En juillet dernier, Joseph Hilgard, professeur adjoint de psychologie à lIllinois State University, et dautres ont publié une étude dans la revue Psychological Bulletin qui a révélé que les expériences de laboratoire sur le sujet peuvent être sujettes à un biais de publication. Cela signifie que les études qui montrent leffet peuvent être plus susceptibles dêtre publiées que celles qui ne le font pas, faussant le corpus de preuves.

Après que Hilgard ait corrigé ce biais, leffet des jeux vidéo violents sur lagressivité le comportement et les émotions existaient toujours, mais ils étaient réduits, peut-être même presque à zéro. Cependant, leffet sur les pensées agressives est resté relativement peu affecté par ce biais de publication. Les chercheurs ont également constaté que les études transversales nétaient pas soumises à un biais de publication.

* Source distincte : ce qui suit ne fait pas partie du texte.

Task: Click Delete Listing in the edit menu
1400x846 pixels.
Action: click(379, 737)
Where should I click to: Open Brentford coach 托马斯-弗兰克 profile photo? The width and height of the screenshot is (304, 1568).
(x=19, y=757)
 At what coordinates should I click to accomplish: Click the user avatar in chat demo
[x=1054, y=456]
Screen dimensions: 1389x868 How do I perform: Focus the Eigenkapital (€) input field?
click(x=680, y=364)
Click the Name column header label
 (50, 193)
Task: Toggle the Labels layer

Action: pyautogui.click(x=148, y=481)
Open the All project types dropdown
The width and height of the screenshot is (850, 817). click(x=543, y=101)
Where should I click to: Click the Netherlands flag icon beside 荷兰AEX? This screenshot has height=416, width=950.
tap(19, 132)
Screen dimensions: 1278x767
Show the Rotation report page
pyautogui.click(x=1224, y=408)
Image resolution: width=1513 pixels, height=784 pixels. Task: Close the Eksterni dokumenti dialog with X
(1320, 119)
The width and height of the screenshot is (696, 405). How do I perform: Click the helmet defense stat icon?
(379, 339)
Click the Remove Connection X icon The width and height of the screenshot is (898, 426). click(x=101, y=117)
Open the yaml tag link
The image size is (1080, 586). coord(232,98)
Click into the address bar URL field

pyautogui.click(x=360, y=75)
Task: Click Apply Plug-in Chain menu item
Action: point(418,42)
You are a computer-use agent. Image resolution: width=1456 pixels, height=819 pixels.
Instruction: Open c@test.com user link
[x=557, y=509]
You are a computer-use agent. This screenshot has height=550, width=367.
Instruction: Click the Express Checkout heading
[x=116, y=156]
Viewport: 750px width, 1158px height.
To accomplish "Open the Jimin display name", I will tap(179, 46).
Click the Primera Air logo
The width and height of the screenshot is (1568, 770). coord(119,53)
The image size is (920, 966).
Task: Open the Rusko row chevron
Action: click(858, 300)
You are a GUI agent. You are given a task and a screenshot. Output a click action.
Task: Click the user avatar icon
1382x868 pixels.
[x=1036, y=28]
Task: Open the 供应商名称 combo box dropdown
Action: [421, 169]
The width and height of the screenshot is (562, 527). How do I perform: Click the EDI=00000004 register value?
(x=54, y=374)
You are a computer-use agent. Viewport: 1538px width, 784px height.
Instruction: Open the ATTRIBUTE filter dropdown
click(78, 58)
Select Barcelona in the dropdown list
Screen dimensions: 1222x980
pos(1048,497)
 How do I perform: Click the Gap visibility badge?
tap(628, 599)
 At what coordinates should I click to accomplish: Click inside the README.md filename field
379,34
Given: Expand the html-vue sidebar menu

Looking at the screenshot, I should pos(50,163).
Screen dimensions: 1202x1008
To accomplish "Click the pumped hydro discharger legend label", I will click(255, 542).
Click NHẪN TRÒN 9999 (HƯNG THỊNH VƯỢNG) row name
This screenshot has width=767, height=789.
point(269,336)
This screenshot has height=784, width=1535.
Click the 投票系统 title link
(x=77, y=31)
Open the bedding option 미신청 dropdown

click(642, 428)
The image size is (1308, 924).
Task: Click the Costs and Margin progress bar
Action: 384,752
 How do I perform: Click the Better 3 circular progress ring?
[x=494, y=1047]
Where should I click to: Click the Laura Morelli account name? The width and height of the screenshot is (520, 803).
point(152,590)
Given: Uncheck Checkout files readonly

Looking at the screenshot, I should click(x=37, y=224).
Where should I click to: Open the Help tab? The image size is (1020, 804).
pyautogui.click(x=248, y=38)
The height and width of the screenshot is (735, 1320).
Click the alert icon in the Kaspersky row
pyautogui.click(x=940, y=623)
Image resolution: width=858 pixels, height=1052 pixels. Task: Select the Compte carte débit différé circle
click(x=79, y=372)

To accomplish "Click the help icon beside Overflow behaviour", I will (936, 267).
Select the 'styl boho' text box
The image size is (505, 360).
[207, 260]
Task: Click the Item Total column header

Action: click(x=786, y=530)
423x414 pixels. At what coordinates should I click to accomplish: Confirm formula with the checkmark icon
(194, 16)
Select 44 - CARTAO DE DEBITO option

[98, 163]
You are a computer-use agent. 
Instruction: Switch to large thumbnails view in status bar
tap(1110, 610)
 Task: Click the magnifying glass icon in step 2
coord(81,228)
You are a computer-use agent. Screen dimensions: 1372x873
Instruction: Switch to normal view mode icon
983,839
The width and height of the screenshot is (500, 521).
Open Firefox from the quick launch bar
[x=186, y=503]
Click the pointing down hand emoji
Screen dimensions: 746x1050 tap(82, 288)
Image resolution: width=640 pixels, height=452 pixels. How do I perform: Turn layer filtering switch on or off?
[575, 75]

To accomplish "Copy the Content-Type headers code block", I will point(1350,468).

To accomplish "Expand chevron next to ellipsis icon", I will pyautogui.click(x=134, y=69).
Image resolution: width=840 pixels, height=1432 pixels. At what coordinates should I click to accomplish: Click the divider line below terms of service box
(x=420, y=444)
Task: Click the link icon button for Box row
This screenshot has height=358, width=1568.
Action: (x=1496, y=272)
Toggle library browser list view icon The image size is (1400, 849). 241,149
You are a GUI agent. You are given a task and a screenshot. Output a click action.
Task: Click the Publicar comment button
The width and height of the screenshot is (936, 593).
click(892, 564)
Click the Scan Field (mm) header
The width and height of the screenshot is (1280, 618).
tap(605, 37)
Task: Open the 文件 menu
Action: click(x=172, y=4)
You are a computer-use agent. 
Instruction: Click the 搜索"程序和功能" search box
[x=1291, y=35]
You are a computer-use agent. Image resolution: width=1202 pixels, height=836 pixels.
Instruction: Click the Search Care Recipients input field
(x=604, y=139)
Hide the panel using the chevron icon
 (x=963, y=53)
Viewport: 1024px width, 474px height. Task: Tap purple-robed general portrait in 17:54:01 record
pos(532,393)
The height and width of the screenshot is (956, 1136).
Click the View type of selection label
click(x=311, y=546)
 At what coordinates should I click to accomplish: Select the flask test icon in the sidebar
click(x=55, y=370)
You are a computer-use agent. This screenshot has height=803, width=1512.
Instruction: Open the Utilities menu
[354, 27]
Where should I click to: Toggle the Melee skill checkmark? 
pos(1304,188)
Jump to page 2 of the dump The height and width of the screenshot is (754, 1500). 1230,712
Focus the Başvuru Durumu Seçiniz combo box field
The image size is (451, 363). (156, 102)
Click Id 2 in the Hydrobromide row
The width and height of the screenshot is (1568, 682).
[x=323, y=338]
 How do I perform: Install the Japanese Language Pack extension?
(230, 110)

Ils nont pas examiné les études longitudinales, qui ont montré que les jeunes qui jouent à des jeux vidéo plus violents sont plus susceptibles de signaler un comportement agressif au fil du temps.

Hilgard a examiné une revue de la littérature réalisée en 2010 par Craig A. Anderson, le directeur du Center for the Study of Violence à lIowa State University, et autres. Publiée dans Psychological Bulletin, cette revue a influencé le rapport de lAPA.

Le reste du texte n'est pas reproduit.